The Cougars became tenants after the Houston Mavericks moved to North Carolina in 1969. The Cougars were a "regional franchise", playing "home" games in Charlotte (Bojangles' Coliseum), Greensboro (Greensboro Coliseum), Winston-Salem Memorial Coliseum and Raleigh (Dorton Arena). Hall of Fame Coach Larry Brown began his coaching career with the Cougars in 1972. Billy Cunningham was the ABA MVP for Brown and the Cougars in the 1972-73 season. Despite a strong fan base, the Cougars were sold and moved to St. Louis in 1974.

Dorton Arena was a popular venue for professional wrestling in the 70s and 80s, with sometimes weekly matches.
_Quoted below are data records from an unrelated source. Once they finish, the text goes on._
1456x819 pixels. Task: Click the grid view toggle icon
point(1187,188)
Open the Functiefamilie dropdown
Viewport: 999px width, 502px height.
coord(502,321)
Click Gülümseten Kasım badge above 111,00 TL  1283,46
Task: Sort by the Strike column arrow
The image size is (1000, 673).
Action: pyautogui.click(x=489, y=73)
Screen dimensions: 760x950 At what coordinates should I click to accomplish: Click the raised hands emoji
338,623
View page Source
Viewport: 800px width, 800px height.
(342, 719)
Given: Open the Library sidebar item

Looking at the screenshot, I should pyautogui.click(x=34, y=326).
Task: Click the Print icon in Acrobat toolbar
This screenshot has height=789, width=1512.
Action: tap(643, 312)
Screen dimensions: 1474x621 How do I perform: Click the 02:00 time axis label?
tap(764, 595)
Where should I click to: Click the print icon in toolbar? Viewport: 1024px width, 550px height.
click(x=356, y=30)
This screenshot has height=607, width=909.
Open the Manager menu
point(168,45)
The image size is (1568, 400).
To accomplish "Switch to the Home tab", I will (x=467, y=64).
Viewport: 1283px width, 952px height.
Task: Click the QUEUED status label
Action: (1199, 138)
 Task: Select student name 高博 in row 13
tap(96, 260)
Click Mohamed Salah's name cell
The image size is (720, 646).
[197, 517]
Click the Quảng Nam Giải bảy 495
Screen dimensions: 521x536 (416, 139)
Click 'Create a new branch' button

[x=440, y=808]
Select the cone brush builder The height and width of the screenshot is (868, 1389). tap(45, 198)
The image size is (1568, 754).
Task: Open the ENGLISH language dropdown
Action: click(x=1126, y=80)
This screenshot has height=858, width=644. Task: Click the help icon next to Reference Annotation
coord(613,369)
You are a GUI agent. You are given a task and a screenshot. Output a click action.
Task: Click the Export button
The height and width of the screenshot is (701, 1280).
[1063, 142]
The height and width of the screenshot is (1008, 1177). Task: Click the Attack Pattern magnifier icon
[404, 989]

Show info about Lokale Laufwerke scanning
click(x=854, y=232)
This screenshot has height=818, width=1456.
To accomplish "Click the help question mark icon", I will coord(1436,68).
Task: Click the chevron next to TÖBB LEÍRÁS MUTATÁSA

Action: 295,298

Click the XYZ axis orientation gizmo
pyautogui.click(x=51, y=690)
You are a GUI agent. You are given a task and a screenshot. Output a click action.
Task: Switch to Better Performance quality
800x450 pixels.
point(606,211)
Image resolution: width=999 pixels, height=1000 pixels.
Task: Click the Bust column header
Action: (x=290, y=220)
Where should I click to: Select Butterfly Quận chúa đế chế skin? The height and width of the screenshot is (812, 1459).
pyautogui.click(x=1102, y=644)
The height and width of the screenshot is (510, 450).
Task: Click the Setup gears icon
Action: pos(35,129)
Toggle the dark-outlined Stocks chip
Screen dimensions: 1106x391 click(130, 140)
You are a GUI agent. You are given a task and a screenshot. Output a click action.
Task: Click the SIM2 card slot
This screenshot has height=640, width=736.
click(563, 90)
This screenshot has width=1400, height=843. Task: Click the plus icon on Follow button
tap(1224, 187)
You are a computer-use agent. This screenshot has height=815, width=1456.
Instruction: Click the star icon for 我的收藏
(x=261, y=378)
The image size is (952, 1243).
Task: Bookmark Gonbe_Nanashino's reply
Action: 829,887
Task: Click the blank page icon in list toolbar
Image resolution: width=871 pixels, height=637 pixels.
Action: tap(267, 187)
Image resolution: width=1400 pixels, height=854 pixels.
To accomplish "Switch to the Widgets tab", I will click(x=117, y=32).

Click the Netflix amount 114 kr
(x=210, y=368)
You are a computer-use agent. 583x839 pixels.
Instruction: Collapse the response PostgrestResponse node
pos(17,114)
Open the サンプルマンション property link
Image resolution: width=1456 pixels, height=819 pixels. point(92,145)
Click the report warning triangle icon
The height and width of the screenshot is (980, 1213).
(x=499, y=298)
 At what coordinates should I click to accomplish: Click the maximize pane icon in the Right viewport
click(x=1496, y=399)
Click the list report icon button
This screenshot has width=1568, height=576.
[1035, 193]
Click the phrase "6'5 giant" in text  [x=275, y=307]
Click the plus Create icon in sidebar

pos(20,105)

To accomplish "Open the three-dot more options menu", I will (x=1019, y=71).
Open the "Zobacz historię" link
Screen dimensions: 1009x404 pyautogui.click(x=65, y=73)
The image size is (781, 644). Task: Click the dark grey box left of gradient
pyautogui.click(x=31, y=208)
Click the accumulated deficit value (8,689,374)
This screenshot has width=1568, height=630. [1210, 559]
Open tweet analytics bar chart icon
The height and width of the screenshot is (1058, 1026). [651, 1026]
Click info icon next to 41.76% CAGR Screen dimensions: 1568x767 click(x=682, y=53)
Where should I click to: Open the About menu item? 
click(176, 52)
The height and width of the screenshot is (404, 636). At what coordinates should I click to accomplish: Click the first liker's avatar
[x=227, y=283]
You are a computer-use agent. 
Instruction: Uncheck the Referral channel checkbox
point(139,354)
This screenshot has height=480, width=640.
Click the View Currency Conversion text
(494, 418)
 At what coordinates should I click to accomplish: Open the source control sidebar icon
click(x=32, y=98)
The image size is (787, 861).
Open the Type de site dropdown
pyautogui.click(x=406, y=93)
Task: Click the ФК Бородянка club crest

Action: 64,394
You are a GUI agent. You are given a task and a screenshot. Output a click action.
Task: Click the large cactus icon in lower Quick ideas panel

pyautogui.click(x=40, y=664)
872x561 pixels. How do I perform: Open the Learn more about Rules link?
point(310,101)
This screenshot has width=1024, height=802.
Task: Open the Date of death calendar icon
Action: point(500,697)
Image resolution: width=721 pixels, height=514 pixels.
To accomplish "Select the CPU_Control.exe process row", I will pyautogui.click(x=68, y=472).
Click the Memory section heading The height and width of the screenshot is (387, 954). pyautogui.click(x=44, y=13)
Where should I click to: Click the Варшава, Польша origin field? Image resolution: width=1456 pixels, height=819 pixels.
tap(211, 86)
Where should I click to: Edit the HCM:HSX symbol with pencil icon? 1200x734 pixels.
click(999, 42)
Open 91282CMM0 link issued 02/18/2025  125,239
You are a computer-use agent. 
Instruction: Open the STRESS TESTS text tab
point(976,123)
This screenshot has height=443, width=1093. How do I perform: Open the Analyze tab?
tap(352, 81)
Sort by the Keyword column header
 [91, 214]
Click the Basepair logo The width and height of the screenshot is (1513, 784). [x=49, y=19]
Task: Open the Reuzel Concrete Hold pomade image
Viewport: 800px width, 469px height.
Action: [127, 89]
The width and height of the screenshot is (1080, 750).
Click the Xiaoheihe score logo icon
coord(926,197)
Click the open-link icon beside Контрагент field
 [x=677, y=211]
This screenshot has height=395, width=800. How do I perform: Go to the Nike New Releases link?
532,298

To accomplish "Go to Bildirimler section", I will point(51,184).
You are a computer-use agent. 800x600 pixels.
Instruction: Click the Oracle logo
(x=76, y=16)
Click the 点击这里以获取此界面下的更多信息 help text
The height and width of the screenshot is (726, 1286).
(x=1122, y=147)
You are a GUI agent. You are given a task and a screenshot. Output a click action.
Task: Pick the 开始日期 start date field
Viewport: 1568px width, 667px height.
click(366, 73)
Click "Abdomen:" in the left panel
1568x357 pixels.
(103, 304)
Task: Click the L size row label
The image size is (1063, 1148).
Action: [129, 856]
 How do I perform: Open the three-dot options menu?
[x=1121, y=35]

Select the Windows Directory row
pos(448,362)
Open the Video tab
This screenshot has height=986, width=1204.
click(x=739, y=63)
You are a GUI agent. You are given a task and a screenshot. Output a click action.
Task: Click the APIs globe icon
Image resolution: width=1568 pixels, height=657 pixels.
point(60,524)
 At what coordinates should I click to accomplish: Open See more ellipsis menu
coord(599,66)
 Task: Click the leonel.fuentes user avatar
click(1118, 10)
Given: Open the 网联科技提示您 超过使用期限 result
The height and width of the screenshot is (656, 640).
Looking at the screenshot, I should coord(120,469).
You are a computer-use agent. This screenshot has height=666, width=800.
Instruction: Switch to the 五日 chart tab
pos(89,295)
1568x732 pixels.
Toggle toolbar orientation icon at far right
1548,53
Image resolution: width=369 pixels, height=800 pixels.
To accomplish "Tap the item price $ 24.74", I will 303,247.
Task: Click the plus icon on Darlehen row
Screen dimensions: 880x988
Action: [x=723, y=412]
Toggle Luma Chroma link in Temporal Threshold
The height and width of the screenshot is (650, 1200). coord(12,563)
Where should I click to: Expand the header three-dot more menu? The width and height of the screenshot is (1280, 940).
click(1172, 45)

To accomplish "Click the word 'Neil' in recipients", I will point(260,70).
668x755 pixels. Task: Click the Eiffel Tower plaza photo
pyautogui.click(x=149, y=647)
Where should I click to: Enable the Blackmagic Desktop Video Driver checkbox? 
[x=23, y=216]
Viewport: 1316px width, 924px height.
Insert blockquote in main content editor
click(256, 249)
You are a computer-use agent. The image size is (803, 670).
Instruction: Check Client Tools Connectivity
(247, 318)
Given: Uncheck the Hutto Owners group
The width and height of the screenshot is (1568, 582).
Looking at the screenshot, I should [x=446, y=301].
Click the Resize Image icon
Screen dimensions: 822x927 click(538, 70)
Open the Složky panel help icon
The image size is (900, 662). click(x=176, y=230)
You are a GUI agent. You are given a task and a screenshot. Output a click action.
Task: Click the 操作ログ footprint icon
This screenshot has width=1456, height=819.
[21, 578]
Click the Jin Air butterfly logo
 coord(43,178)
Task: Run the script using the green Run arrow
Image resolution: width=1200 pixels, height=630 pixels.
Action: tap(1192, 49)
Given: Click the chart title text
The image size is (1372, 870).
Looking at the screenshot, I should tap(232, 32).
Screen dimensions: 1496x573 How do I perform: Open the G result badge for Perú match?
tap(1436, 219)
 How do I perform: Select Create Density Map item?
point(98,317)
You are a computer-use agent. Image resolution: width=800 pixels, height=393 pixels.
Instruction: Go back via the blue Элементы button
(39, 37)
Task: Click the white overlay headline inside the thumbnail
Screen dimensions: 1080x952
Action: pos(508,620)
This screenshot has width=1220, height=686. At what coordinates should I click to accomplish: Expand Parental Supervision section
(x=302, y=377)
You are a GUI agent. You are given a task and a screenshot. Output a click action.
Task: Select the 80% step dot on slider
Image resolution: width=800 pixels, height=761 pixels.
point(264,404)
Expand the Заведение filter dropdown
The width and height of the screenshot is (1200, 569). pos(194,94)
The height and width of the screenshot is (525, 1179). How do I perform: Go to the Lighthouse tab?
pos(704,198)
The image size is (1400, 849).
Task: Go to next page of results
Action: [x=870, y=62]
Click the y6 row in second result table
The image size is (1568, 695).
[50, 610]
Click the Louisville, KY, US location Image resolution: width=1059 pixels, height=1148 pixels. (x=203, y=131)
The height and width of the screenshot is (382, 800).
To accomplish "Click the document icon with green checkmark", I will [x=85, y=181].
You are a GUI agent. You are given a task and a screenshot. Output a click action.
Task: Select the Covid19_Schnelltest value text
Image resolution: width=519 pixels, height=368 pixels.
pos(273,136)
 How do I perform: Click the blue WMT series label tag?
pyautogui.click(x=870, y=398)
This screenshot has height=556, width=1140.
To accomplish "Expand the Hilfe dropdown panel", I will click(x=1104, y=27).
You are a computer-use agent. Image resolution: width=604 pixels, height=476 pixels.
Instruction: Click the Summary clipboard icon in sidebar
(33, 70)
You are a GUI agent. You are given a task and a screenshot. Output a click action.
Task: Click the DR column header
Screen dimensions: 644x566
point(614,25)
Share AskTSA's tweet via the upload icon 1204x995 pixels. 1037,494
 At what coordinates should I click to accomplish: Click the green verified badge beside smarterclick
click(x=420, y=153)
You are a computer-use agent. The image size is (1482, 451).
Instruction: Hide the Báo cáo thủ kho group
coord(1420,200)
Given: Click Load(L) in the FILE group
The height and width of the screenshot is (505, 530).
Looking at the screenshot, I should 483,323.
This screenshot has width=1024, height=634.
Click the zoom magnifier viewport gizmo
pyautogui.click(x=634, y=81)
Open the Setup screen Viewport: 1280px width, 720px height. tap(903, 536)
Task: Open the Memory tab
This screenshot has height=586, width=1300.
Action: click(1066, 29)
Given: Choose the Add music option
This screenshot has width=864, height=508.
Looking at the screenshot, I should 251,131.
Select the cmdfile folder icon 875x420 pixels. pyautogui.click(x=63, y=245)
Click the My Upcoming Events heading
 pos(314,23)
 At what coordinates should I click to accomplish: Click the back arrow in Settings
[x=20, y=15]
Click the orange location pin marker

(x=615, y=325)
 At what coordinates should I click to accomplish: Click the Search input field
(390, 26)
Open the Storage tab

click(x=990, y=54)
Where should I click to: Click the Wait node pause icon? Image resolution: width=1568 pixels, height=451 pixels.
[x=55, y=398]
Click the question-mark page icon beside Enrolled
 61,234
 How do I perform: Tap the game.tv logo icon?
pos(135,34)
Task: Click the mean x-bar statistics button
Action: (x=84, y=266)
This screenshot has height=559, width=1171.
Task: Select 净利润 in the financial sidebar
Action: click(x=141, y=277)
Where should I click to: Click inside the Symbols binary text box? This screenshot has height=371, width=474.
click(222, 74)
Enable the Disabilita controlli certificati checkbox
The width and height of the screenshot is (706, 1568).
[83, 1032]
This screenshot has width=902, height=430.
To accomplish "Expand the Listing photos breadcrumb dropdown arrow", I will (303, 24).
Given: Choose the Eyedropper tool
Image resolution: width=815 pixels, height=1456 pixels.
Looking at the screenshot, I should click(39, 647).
Wrestler Rowdy Roddy Piper defeated "Nature Boy" Ric Flair for the National Wrestling Alliance U.S. Heavyweight championship in Dorton Arena on Jan. 27, 1981.

Beginning in 2016, it became the home of the Triangle Torch in American Indoor Football. The Torch have since played as members of Supreme Indoor Football but left Dorton Arena before the 2018 season in the American Arena League.

=== Other events ===
Besides hosting sporting events, the arena is also used for concerts during the North Carolina State Fair. Various conventions and fairs also use the floorspace of the arena as an exhibition space, often in conjunction with the neighboring Jim Graham building. One such event is the annual Southern Farm Show.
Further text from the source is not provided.